Fakat yalanın tüm çağa, tüm günlük toplumsal yaşama damgasını basması için teknolojinin ve iletişim araçlarının gelişmesi gerekiyordu. Teknoloji ve iletişim araçlarıyla birlikte propaganda teknikleri de gelişip çeşitlenmiştir. Günümüzde egemenlerin yalanları fiziksel engelleri aşıp milyonlara ve hatta milyarlara ulaşabiliyor. Egemenler, insanlarda algı oluşturmak, toplumu belirli doğrultuda yönlendirip yönetmek için kimi bilgi ve olayları alabildiğine sansasyonel tarzda sunuyorlar. İletişim araçlarını ve medyayı kullanarak toplumdaki korkuları körüklüyor, sahte düşmanlar yaratıp halkın dikkatini başka yöne çekiyorlar. Mesela şu anda kapitalizm denen sömürü düzeni, tarihinde olmadık bir kriz yaşıyor. Dünya ekonomisi çökerken, ABD’den Türkiye’ye tüm ülkelerde on milyonlarca işçi işten atıldı, aç ve yoksulların sayısı arttı. Kriz öylesine büyük ve öylesine sarsıcı ki, egemenler emekçilerin tepkisini yatıştırmak için derhal koronavirüs salgınına sarıldılar. Egemenler, salgını kullanarak krize dair toplumda bir algı oluşturmakta ve insanları yönlendirmektedirler. Salgın, sömürü düzeninin pisliklerini örten bir şala dönüştürülmek isteniyor. Egemenlik savaşına tutuşan, ticaret savaşıyla birbirlerini sıkıştıran emperyalist güçler, salgını da emperyalist savaşın bir aracı haline getirmişlerdir. Sadece aşı savaşlarına bakarak bile bunu anlayabiliriz.
Egemenlerin derdi salgına karşı mücadele etmek değil, toplumda bir algı oluşturmak ve kapitalizmin tüm günahlarını salgınla örtmektir. İnsanlar ulaşım araçlarında maske takmayanların gözünü oymaya teşvik edilirken; kapitalizmin yarattığı devasa sorunlar, sağlığın paralı ve hastanelerin yetersiz olması, milyonların işsiz ve yoksul olması unutturuluyor. Bir taraftan küresel bir felaketle karşı karşıya olduğumuzu ama öte taraftan sadece maske takarak korunacağımızı söylüyorlar. Böylece sorunu bireyselleştirip sorumluluğu bizim sırtımıza yıkıyorlar. Oysa nasıl ki işyerlerinde yalnızca baret takarak iş kazaları önlenemezse, yalnızca maske takarak da salgın önlenemez.

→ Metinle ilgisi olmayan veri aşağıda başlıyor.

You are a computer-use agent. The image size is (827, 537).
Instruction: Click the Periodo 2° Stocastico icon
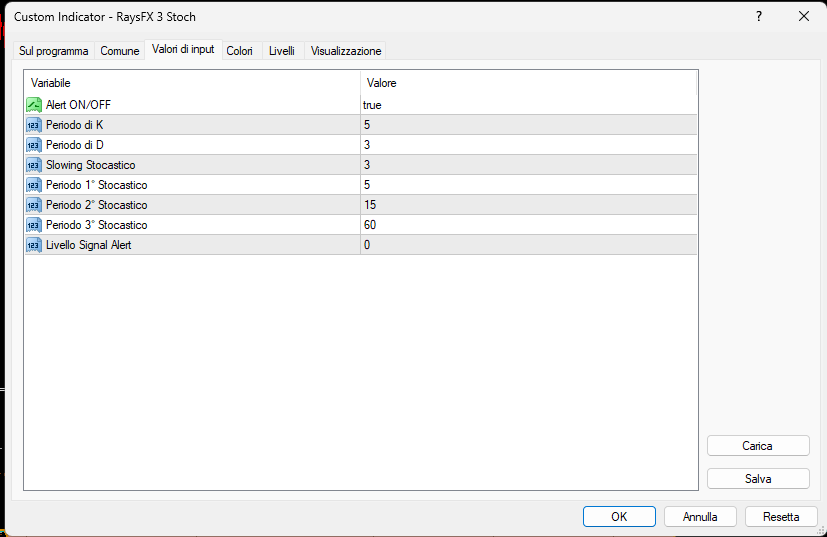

Sömürücü efendiler emekçilerin gerçekleri görmesini asla istemez ve gerçekleri baş aşağı çevirerek emekçilerin algısını belirlemeye çalışırlar. Cumhurbaşkanı Erdoğan’ın 7 Ağustos tarihli konuşması buna örnektir. Ekonomide her şeyin yolunda olduğunu söyleyen Erdoğan’a göre, “Türkiye adeta bir uçuşun içerisinde” bulunuyor. Peki, 2018’de ağır bir krize giren ve üstelik bu krizden çıkamamışken dünya ekonomisindeki fırtınaya tutulan Türkiye ekonomisi nasıl uçabiliyor? Elbette uçurumdan aşağı düşerken de uçma hissiyatı oluşabilir ve aslında durum tastamam budur. Ama Erdoğan gökyüzünde yükseklere doğru süzüldüğümüzü, Türkiye’nin küresel güç haline geldiğini düşünmemizi istiyor!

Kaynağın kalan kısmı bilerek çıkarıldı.